# EXTRACTED INFORMATION:
::::::::::
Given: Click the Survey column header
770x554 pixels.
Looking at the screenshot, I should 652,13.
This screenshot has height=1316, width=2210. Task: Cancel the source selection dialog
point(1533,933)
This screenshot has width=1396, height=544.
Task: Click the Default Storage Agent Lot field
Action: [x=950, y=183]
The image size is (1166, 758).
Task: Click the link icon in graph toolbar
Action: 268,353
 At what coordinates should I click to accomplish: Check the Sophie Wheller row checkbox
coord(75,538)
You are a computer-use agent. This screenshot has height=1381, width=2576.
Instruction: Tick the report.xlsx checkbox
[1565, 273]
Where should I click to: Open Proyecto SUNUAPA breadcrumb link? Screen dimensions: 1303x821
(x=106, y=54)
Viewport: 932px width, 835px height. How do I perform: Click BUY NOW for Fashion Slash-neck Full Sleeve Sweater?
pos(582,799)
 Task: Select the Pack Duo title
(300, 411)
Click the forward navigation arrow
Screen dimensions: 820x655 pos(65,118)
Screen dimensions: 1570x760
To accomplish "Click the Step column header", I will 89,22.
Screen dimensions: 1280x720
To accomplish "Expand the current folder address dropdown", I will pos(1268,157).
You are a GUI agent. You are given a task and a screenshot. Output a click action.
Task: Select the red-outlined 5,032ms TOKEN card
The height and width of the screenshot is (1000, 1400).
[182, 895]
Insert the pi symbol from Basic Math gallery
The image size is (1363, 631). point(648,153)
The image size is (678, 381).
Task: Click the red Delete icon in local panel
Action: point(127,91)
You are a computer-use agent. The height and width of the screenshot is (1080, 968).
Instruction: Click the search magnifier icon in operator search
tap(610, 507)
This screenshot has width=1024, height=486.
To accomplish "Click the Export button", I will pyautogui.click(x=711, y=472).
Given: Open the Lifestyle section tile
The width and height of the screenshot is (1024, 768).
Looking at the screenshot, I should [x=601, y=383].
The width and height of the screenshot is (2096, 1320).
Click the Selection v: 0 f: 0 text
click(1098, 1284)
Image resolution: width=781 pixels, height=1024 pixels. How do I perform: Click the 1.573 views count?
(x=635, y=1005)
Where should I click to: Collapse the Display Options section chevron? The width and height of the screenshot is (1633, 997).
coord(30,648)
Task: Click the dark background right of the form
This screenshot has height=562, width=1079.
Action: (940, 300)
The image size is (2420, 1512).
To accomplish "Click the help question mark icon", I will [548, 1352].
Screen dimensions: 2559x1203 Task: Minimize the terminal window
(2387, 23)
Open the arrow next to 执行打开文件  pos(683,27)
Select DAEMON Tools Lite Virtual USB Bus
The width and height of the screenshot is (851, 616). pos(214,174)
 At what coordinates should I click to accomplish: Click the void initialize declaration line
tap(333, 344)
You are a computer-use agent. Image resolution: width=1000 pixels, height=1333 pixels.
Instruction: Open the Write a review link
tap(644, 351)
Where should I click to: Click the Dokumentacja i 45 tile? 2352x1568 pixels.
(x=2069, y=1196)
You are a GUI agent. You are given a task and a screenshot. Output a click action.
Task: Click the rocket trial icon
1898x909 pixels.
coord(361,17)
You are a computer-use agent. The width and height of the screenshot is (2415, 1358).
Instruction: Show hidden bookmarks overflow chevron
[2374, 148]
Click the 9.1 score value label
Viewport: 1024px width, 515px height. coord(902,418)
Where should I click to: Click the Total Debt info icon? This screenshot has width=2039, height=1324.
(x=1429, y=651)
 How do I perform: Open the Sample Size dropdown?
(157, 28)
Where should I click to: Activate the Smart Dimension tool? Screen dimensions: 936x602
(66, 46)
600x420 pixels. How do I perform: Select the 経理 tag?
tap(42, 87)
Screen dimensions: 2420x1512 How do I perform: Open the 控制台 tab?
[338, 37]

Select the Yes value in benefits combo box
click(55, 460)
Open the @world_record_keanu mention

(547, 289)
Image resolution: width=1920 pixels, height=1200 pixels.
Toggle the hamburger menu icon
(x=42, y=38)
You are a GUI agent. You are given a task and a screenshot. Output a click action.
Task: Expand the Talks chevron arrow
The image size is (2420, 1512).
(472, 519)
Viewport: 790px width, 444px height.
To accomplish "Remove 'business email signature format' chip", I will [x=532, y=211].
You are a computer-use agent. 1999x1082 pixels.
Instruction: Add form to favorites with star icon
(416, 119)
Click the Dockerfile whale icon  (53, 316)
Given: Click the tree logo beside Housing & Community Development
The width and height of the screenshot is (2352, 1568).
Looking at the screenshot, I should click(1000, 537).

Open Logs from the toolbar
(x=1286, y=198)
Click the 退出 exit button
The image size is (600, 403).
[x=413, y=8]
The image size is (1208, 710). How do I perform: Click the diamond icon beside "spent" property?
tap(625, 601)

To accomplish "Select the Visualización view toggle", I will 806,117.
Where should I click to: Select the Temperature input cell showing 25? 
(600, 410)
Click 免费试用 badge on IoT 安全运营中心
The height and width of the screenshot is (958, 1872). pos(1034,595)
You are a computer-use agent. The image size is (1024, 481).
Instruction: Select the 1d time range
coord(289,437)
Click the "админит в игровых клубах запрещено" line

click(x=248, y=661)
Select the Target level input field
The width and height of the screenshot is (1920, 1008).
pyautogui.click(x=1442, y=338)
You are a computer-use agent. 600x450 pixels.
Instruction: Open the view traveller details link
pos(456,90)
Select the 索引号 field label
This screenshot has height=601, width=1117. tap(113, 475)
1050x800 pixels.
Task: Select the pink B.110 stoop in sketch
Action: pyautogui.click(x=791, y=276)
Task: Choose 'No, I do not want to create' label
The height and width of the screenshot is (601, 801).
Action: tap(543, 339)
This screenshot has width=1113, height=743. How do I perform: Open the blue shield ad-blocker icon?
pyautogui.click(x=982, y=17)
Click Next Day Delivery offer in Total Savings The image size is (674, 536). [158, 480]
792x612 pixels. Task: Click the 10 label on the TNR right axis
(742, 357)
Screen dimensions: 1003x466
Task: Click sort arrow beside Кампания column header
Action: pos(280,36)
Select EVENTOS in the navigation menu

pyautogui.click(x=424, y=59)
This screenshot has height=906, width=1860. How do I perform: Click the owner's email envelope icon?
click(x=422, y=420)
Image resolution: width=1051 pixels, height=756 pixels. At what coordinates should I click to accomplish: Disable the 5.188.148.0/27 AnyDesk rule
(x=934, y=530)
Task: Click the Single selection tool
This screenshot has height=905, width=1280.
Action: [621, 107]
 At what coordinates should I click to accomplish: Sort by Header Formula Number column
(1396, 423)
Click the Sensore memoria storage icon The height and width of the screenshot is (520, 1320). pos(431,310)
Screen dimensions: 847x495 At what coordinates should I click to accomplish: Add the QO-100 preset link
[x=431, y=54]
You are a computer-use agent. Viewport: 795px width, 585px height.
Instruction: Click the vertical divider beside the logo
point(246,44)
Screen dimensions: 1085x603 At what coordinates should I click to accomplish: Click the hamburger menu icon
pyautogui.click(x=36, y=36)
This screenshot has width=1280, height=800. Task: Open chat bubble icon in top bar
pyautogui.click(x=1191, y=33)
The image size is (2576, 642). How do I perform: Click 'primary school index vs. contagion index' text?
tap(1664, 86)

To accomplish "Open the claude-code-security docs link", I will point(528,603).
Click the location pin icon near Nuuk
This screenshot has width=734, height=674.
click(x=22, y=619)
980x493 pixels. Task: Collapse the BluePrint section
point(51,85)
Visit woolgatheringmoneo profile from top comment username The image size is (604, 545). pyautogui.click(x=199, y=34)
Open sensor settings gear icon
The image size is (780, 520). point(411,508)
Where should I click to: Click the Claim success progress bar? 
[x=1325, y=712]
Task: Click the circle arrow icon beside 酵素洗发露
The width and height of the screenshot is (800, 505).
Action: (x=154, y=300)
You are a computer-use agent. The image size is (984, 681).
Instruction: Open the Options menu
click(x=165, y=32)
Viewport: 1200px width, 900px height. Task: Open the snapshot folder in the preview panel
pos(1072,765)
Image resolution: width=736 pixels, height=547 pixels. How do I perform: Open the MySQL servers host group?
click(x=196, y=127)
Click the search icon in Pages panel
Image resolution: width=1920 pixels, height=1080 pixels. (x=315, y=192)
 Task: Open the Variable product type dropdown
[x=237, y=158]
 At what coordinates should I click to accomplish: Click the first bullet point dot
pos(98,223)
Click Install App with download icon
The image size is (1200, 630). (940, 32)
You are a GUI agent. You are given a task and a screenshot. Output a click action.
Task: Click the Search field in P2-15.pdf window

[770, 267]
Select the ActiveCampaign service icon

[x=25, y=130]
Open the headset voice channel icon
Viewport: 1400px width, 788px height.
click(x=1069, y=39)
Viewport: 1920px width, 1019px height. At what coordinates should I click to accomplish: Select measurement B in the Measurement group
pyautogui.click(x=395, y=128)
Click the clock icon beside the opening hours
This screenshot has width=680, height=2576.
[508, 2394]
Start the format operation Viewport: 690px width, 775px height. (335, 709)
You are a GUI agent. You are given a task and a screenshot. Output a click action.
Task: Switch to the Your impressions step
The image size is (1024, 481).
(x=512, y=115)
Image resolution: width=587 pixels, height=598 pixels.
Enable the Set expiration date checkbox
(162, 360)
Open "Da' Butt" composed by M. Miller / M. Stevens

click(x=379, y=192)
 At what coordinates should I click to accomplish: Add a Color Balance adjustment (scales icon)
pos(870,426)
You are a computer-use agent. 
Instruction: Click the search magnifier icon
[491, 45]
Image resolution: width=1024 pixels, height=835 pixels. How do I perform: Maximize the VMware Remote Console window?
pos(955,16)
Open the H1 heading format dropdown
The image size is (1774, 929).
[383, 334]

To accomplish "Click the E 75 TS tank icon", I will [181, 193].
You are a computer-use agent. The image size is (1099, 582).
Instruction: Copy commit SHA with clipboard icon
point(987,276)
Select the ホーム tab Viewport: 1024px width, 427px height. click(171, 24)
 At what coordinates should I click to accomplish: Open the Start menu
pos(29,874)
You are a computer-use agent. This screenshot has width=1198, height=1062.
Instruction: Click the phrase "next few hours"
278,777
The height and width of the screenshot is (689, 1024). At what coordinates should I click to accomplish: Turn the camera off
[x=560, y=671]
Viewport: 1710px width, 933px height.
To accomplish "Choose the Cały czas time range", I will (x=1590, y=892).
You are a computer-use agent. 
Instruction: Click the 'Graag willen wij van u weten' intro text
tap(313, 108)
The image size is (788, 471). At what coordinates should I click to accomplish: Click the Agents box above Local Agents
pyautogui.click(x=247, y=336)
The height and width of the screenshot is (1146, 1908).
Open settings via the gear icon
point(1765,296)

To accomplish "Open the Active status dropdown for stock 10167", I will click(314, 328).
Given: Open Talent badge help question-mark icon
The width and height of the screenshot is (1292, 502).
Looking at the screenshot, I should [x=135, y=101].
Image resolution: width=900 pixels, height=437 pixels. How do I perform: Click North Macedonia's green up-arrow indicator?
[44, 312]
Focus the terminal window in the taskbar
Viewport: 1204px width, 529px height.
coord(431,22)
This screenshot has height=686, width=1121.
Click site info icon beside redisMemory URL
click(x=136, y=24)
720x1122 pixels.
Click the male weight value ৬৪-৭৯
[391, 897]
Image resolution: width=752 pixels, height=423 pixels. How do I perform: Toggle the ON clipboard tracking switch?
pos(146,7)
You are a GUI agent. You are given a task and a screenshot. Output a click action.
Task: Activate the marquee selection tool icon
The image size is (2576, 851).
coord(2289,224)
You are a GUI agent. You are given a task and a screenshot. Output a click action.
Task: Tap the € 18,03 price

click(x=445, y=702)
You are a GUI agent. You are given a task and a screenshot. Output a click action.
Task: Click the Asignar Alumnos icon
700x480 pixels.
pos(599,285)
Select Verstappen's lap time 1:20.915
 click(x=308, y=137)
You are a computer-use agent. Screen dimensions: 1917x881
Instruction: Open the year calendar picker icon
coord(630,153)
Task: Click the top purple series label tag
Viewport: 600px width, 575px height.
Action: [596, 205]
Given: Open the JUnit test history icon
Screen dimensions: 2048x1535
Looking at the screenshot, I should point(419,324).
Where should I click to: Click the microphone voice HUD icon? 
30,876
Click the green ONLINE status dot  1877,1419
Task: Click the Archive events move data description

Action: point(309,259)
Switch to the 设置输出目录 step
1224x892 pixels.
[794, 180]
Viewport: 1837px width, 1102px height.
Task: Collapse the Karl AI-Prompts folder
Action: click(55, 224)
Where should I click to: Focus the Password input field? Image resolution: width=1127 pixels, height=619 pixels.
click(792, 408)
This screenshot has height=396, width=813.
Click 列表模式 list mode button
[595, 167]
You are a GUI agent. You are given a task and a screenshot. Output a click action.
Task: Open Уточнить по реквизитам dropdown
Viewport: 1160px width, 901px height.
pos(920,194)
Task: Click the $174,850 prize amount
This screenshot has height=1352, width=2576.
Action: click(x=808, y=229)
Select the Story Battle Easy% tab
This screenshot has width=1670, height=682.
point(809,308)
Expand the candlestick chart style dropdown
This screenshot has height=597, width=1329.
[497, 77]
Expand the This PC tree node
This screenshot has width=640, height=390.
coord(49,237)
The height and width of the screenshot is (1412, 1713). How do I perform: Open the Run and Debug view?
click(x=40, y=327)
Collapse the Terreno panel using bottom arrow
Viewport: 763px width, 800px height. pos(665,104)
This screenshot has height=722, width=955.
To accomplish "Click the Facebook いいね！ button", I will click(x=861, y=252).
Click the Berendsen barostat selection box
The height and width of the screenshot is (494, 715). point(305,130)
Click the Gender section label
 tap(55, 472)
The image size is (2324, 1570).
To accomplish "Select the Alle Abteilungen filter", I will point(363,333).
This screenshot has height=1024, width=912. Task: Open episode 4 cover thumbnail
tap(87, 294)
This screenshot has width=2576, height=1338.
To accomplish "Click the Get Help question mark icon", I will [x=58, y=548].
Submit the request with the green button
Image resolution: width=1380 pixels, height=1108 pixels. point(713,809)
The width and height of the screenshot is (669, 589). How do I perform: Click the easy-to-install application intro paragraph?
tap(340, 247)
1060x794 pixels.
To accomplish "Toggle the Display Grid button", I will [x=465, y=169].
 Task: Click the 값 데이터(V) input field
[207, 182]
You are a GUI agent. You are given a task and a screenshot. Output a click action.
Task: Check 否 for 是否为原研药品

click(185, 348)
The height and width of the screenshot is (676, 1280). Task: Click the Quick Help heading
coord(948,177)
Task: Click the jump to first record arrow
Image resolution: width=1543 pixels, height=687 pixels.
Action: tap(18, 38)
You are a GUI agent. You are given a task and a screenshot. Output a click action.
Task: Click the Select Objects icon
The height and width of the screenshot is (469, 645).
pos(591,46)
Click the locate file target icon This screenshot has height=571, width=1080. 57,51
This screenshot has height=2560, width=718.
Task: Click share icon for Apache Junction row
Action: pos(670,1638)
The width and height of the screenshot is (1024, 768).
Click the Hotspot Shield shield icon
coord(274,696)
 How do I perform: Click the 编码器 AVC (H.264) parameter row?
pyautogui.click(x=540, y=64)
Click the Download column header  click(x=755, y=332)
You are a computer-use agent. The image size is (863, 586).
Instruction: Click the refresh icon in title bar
::::::::::
Write out every line of the records from the one containing "Viewport: 1710px width, 933px height." through the one containing "Looking at the screenshot, I should [x=135, y=101].", with both of those lines included.

# THE COMPLETED TASK:
Viewport: 1710px width, 933px height.
To accomplish "Choose the Cały czas time range", I will (x=1590, y=892).
You are a computer-use agent. 
Instruction: Click the 'Graag willen wij van u weten' intro text
tap(313, 108)
The image size is (788, 471). At what coordinates should I click to accomplish: Click the Agents box above Local Agents
pyautogui.click(x=247, y=336)
The height and width of the screenshot is (1146, 1908).
Open settings via the gear icon
point(1765,296)

To accomplish "Open the Active status dropdown for stock 10167", I will click(314, 328).
Given: Open Talent badge help question-mark icon
The width and height of the screenshot is (1292, 502).
Looking at the screenshot, I should [x=135, y=101].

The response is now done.